A 7-year-old boy has started a revolution after he asked his fellow students to boycott McDonald's Happy Meals.
William Weir wrote an open letter to McDonald's demanding they ditch plastic toys which are given away with their happy meals because they pollute the environment.
William told his mum Carrie, 41, that he wanted to write to the burger chain after she told him how bad the toys were for the planet. He went on to write the letter and his mother promised to send it to McDonald's and also share it in some online sites.
Then an excited William went to school and told everyone about it and his teachers invited him to read his letter during assembly to Dunchurch Infant School's 170 pupils. Many of the students agreed with the content of the letter and are now joining him in taking a stand.
Ian Dewes, the executive headteacher at Dunchurch Infant school and Nursery, was so impressed by the way William spoke to the school that he believes he could have a future as a politician.
Mr Dewes said:
William came in with his letter and explained, very articulately considering his age, what he'd written and the reasons behind it.
Clearly he's very well-informed about environmental matters.
I spoke to William and asked him if he would like to speak to the children in assembly about it.
Speaking in assembly itself is a fairly daunting thing to do in front of 170 children, but he was very happy to do that.
So he read out his letter and then we asked him some questions about it and he explained it all.
It was quite statesman-like really - he's perhaps a budding politician.

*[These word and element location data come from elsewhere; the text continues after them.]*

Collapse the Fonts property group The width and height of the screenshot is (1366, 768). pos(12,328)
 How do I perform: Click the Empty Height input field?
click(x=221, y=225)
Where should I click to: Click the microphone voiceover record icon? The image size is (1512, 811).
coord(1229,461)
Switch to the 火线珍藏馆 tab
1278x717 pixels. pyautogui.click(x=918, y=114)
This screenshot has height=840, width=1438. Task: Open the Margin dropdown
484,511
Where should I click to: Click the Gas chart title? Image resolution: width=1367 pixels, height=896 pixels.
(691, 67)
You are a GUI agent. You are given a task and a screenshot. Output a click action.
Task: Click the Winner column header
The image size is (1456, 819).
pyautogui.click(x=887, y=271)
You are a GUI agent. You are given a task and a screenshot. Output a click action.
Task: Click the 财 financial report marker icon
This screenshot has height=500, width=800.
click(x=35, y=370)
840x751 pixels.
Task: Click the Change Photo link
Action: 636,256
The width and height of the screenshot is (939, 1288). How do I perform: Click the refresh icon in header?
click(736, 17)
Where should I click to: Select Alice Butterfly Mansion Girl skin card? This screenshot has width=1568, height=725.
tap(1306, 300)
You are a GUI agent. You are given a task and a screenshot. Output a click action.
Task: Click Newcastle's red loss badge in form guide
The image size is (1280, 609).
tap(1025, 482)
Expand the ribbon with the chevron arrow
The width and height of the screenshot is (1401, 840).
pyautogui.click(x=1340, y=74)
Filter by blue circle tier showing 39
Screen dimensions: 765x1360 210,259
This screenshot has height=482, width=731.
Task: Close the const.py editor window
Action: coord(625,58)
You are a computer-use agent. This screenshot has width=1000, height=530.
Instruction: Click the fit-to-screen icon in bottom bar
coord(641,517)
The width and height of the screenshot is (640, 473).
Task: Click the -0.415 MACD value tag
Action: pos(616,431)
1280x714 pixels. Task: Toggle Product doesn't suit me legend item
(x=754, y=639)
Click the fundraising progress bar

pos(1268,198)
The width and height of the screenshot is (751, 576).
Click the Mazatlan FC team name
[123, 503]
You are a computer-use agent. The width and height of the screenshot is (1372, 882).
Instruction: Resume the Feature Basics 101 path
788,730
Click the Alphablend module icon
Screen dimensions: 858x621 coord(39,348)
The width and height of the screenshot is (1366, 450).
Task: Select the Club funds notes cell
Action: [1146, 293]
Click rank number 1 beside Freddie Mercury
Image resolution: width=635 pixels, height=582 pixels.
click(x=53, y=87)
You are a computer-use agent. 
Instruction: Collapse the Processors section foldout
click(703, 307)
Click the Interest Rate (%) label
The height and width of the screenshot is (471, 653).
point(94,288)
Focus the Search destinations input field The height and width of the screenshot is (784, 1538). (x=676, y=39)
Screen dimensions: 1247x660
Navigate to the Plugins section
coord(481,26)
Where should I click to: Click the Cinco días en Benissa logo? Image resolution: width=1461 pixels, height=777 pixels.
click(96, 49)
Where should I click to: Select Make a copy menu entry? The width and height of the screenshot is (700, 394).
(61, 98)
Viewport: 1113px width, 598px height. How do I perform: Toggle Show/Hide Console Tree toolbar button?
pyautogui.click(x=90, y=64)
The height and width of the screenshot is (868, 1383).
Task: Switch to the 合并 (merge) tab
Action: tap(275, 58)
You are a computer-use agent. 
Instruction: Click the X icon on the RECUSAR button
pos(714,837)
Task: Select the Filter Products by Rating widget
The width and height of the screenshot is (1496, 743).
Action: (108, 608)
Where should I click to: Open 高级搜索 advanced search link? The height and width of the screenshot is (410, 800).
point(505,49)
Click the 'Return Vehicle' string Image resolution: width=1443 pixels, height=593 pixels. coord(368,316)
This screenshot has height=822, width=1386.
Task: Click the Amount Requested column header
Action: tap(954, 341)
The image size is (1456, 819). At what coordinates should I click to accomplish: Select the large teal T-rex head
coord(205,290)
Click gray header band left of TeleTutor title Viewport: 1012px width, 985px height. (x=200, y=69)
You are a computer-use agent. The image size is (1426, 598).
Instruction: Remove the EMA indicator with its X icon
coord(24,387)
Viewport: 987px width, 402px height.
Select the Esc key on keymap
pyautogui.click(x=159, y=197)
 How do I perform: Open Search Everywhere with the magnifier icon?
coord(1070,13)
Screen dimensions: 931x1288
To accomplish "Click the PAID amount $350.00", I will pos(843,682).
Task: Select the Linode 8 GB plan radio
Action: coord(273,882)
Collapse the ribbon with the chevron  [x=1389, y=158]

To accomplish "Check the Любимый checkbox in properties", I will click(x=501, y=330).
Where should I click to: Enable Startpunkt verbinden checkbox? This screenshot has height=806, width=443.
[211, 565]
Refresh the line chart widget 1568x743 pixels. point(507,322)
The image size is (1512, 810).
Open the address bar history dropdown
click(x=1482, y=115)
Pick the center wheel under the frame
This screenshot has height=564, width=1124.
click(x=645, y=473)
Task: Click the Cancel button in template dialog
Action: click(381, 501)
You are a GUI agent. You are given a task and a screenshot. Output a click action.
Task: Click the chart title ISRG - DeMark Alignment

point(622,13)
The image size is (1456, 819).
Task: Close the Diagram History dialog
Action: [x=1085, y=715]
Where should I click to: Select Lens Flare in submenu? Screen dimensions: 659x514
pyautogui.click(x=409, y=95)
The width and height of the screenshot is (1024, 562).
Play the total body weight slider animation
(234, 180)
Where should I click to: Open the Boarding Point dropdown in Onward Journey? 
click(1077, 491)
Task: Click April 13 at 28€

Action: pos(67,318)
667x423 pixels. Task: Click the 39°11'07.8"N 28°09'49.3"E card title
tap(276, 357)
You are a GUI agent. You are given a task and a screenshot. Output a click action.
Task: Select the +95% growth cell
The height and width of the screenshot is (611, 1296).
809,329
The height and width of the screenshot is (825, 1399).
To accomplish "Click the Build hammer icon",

He had a really good grasp of the issues and could explain it really clearly and concisely and the children were really interested in it.
The children straight away were very interested in the subject.
It certainly got the children all thinking about [the issue]. Although they all love McDonald's and Happy Meals, they did all admit that the toys are not the sort of things that they keep or used for a very long time.
Parents said their children are now starting to ask to not have the toys after hearing about William's letter.
The young boy's letter prompted McDonald's to invite William and his sister Francesca, 4, to a feedback group to get their thoughts on restaurant's environmental innovations.
A McDonald’s spokesperson said:
We really appreciate William and Francesca getting in contact.
We would like to assure them that the reduction and use of plastics is a hugely important issue for our business.
We are committed to reducing our environmental impact and we can, and want to, be part of the solution – for example with our move from recyclable plastic straws to paper ones.
Happy Meal toys provide fun for children and families playing in our restaurants, but also provide many more fun filled hours at home for a long time too.
When families are finished playing with them, they can also be recycled. At points in the year we also offer book promotions swapping out toys for books. Parents can also use the vouchers printed on their child’s Happy Meal box to purchase a book for £1 or download an eBook for free.
Sometimes we invite people that have contacted us to come in to discuss our latest ideas and innovations and share their thoughts and feedback, so we will be contacting William and Francesca’s family shortly to see if they would like to participate in one of these sessions.